Николай Кириллович вспоминает, что, когда взрывали колокольню, она и точно поднялась в воздух и на секунду зависла в нем. Показалось, что полетит сейчас выше…
– К нему другие звонари приезжали, просили секретам обучить. Даже в двадцатые, когда на колокола уже гонение шло. Обучал, конечно. Но насчет секретов обычно смеялся. В смысле, что не имеет. Требовал, чтобы сперва выучивали наизусть «Непорочны» и читали их про себя, пока звонили.
– Что читали?
– «Непорочны», псалом сто восемнадцатый. «Блажени непорочнии в путь…» Самый длинный. «…ходящии в Законе Господни. Блажени испытающии…» А потом его убили.
– Кто?
– Дед Пихто. Слыхал о таком? Потребовали, чтоб колокола не звонили. «Служите пока, товарищи мракобесы, но без колоколов». Игумен, делать нечего, согласился. А Белый Звонарь – ни в какую. Игумен ему: подожди, может, еще разрешат со временем. А Белый Звонарь говорит: не разрешат, и еще хуже будет. Сейчас у нас, говорит, колокольный звон как защита. А без звона нас голыми руками возьмут. Игумен, рассказывают, на него тогда прикрикнул, на Звонаря. Что слишком о своем звоне высоко думает. Тот смирился, стал сюда ходить звонить, другие церкви уже закрыты были или под обновленцами. Отсюда его тоже прогнали, заставили прогнать, потому что народ его сюда стал ходить слушать. А тут как раз Пасха. А какая Пасха без звона? Он в монастыре у кого-то из отцов благословение взял – и на колокольню. И так зазвонил, старики до сих пор вспоминают. Под колокольней толпа сразу собралась, на Пасху и так народа много.

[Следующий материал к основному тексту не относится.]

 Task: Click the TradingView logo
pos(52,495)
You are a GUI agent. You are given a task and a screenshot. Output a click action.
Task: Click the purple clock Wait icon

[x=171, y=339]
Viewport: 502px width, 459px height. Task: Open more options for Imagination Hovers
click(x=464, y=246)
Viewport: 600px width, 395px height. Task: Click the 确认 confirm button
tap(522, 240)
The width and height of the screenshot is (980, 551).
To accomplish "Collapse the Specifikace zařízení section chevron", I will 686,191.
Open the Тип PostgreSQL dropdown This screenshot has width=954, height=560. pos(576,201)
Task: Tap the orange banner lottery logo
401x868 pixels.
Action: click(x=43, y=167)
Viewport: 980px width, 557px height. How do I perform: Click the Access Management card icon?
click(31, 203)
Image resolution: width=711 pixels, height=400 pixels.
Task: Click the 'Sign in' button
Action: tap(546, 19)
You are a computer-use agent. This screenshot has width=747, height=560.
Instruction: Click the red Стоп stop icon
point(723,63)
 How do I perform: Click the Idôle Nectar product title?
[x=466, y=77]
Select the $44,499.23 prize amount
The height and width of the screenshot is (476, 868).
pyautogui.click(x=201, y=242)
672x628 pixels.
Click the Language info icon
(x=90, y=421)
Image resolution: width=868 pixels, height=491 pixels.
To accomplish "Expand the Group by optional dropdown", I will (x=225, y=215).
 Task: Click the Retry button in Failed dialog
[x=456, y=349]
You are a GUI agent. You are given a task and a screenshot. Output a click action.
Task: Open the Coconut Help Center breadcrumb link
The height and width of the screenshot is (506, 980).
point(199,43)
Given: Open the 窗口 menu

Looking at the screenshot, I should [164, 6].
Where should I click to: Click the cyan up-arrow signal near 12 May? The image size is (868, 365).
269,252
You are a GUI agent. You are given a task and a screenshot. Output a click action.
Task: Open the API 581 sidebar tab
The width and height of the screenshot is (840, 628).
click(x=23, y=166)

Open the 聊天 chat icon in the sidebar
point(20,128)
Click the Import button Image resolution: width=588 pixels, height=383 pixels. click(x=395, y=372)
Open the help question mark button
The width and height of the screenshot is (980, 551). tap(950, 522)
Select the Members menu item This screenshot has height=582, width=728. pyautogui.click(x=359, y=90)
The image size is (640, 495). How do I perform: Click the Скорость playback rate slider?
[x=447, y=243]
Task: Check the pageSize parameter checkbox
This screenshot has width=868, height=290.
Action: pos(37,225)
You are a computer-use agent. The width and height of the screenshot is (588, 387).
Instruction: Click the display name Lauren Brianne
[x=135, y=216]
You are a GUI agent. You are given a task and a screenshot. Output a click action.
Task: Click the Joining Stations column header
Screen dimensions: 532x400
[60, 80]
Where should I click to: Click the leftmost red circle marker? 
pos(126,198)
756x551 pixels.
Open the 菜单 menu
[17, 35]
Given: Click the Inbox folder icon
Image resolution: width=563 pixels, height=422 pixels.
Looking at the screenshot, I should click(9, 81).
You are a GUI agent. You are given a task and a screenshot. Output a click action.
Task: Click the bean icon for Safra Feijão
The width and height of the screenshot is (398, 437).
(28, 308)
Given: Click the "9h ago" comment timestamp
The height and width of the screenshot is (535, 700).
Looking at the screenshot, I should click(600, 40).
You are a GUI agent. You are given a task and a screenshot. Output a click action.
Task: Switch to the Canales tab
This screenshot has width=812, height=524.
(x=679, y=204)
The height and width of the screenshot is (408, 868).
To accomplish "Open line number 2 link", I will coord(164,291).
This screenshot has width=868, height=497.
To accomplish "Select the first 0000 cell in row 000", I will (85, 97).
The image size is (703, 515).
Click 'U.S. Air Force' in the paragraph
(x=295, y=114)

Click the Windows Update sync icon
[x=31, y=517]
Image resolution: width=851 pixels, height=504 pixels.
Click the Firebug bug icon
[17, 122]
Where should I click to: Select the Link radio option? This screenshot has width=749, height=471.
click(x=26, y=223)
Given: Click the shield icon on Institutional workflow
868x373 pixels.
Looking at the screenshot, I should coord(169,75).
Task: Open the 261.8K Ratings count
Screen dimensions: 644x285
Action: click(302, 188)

Николай Кириллович кивает, вспомнив свою последнюю Пасху в Питере, когда ему отдавили ногу.
– Ну вот, – немного помолчав, продолжает отец Михаил. – Кто-то из толпы и выстрелил в него. Несколько раз.
– А нашли, кто стрелял?
– Какой там. Давка началась, ловят, кто стрелял, а тот уже скрылся. Побежали на колокольню, а там такая сцена… Этот, звонарь-то, уже лежит, отходит, а колокола сами собой звонят. Несколько человек это видело. И пока не дозвонили, сколько надо, не остановились, можешь не верить… Что сказать хотел?
– Ничего. Я, кажется, догадываюсь… Нет, ничего. А дальше что было?
– А что дальше бывает? Отпели и схоронили.
– Я все-таки…
– Какое-то время колокола иногда сами собой начинали звонить. Ну не сильно, а так, несколько раз ударит. Это тоже не нравилось, и колокола сбросили, только память одна осталась…
– Я все-таки попрошу колокол. Может, разрешат. Помолитесь, батюшка…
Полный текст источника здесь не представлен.